The county has contracts with six different emergency debris contractors. Three are within the county and the others are outside of the county that have hired subcontractors within the county. They are monitoring debris management sites and monitoring trucks picking up the debris. Puz says initially more than 400 trucks were hauling debris to the sites. The county was at around 235 trucks operating as of late September and had not yet begun handling the construction and demolition (C&D) debris.
The SWA asked residents to put their waste from the storm in three different piles. The first pile was garbage because of all the spoiled food from the power outages. “That’s why we got garbage collection up and running right away,” he says.
The second pile is vegetation. Puz says, “That can be mulched and processed. It doesn’t have to be sorted. Right now what we are doing is only collecting vegetation.”
The third pile is construction storm debris, which Puz describes as a mixed C&D pile that could include anything from concrete, two-by-fours, shingles, sheds from the backyard and other vegetation.
“Each of those were picked up at different times. The garbage right away, the vegetation a couple of days later, and [we will] process that first, and C&D will be after that,” Puz says. He expects the C&D debris to all be picked up within the three month window.
“We are aiming for the first pass of vegetation pickup throughout the county within six weeks,” Puz says.
SWA Palm Beach County provides a “Daily Debris Collection Report” on its website at www.swa.org. Among the information the reports show are collection statistics, personnel and equipment detail, description of daily activities and right of way (ROW) debris statistics.
For example, its Oct. 16, 2017, report showed that it had that day collected 1,408 loads or 52,303 cubic yards of vegetative debris and 16 loads or 575 cubic yards of C&D debris.
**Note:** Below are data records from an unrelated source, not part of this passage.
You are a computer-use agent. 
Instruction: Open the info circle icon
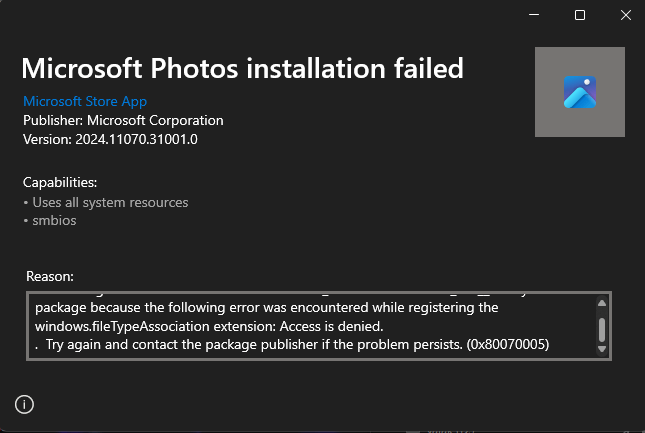point(24,405)

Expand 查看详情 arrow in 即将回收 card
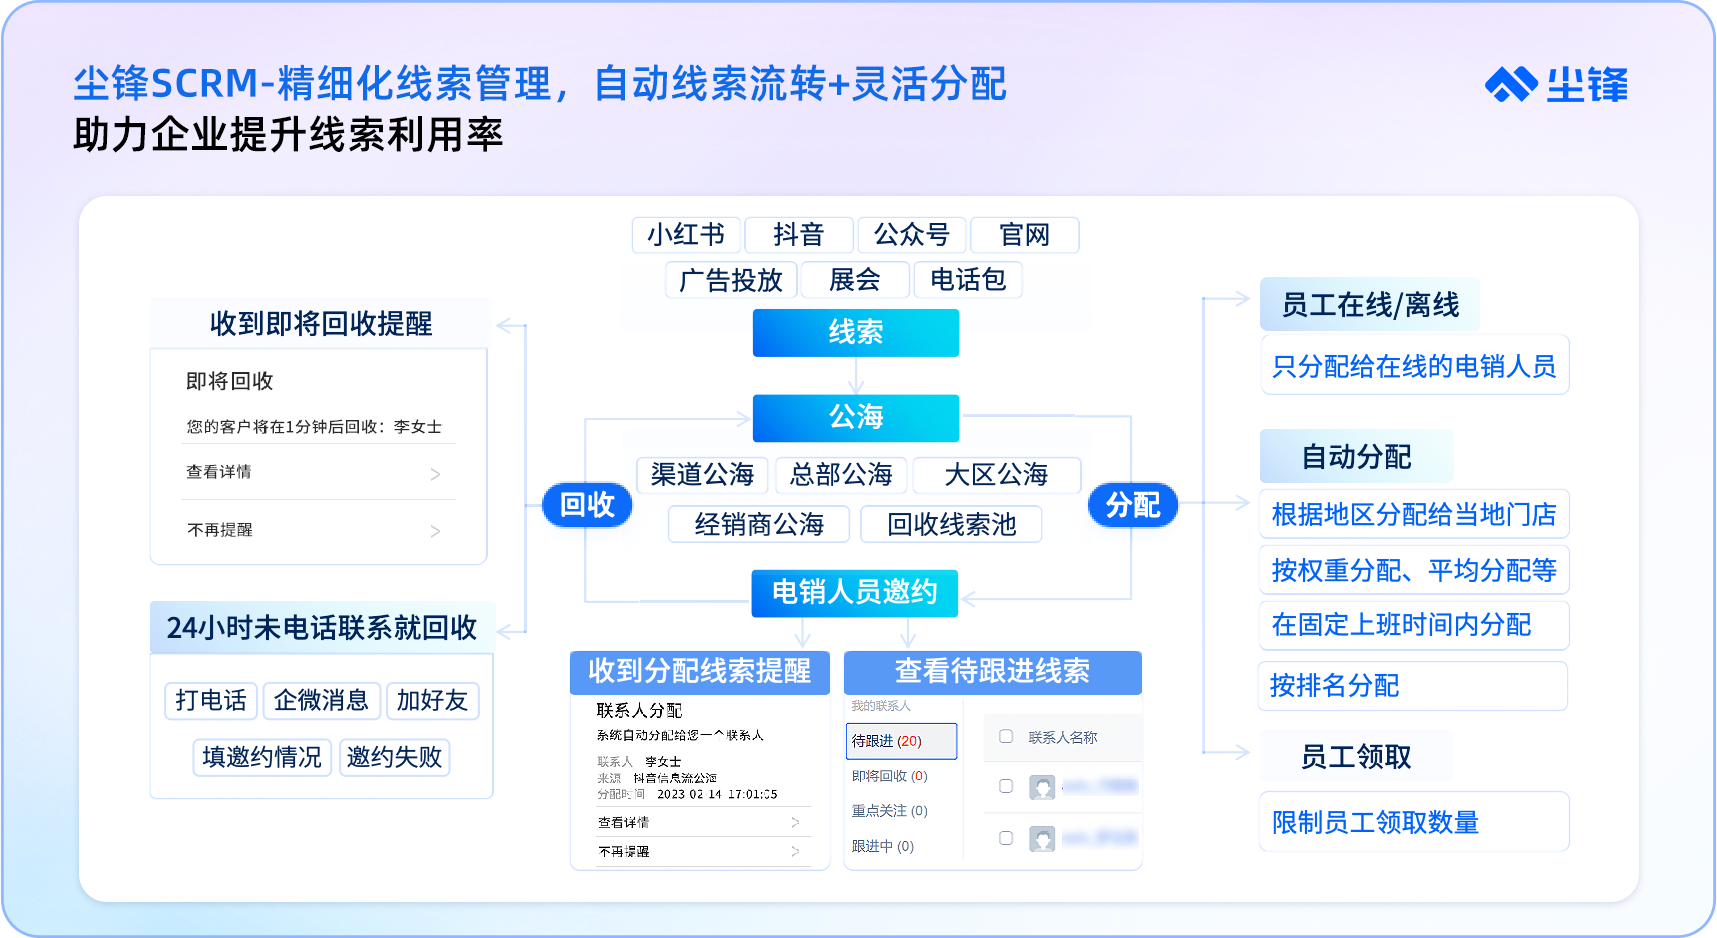pos(435,474)
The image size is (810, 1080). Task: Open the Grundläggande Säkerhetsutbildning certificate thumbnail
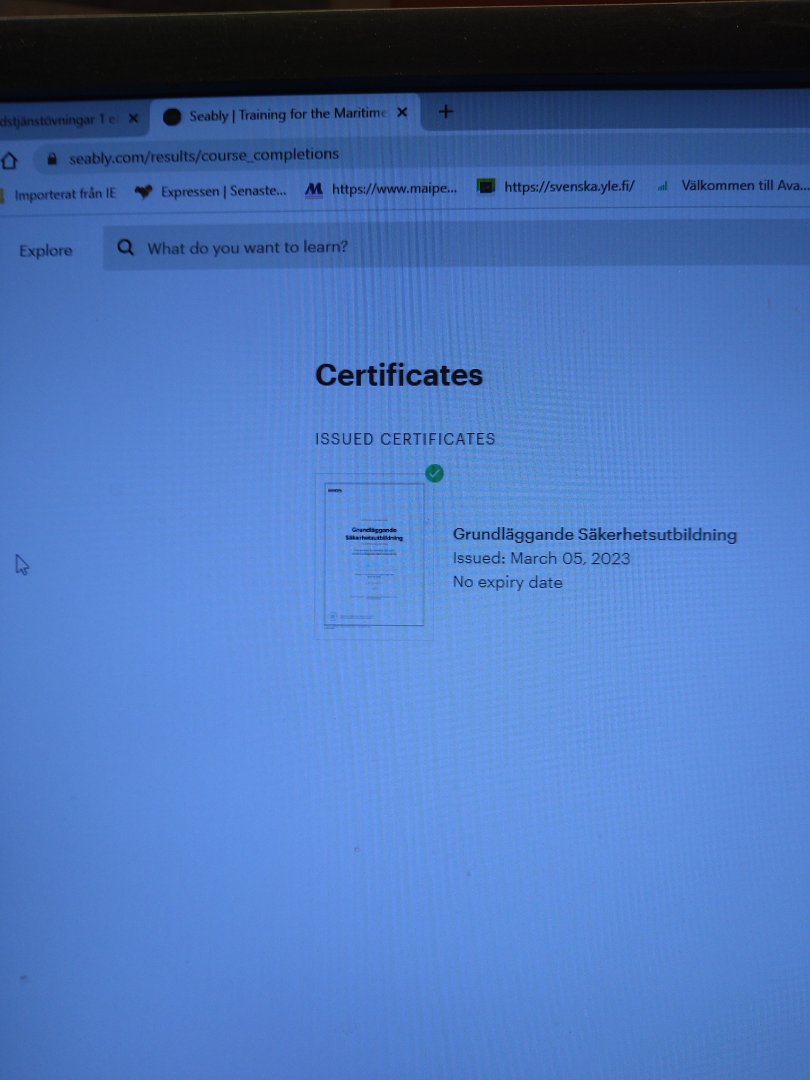click(374, 555)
As of that date it also noted a total of 6,632 loads and 240,177 cubic yards of total debris received at a ROW debris management site and final landfill disposal site.
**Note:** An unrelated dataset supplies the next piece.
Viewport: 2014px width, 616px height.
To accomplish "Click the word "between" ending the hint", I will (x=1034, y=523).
Puz says every county in Florida is supposed to have a state-approved debris management plan. He said SWA’s facilities did not sustain much damage, which allowed the authority to react in rapid fashion. “Once go time came we were ready to move quickly and efficiently,” he says.
As the debris collection stages across Florida move into disposal and processing, Houston-based Waste Management (WM) is one company positioned to provide disposal options for those materials.
Dawn McCormick, WM’s Florida media contact notes of Irma, “Primarily it generated a lot of vegetation and vegetative storm debris—obviously that is treated separately from C&D debris—with the exception of Southwest Florida, the Naples area and of course the Keys. Right now most of that material still has not been collected from the storm debris independent contractors.
“What we are right now geared up for mostly is the vegetative waste,” McCormick says. The vegetative waste will be mulched and air curtain incinerated or landfilled where there are landfill-gas-to-energy opportunities, she says.
As for the C&D debris, so far, she says, “We are not yet seeing a lot of the C&D coming in.” She says two companies in particular are handling the majority of the vegetative and C&D debris clearing: AshBritt Environmental, Deerfield Beach, Florida; and Crowder Gulf, Theodore, Alabama.
Some of that debris will likely be making its way to WM facilities in the coming weeks and months. “We at Waste Management have options for disposal,” McCormick says. “We have a C&D landfill in Homestead and C&D recycling capabilities as well, but as of yet we are not seeing large volumes of any of that material coming to our sites.”
One thing is certain for haulers, recyclers and demolition companies dealing with the effects of Hurricanes Harvey and Irma to their communities—the work is far from over.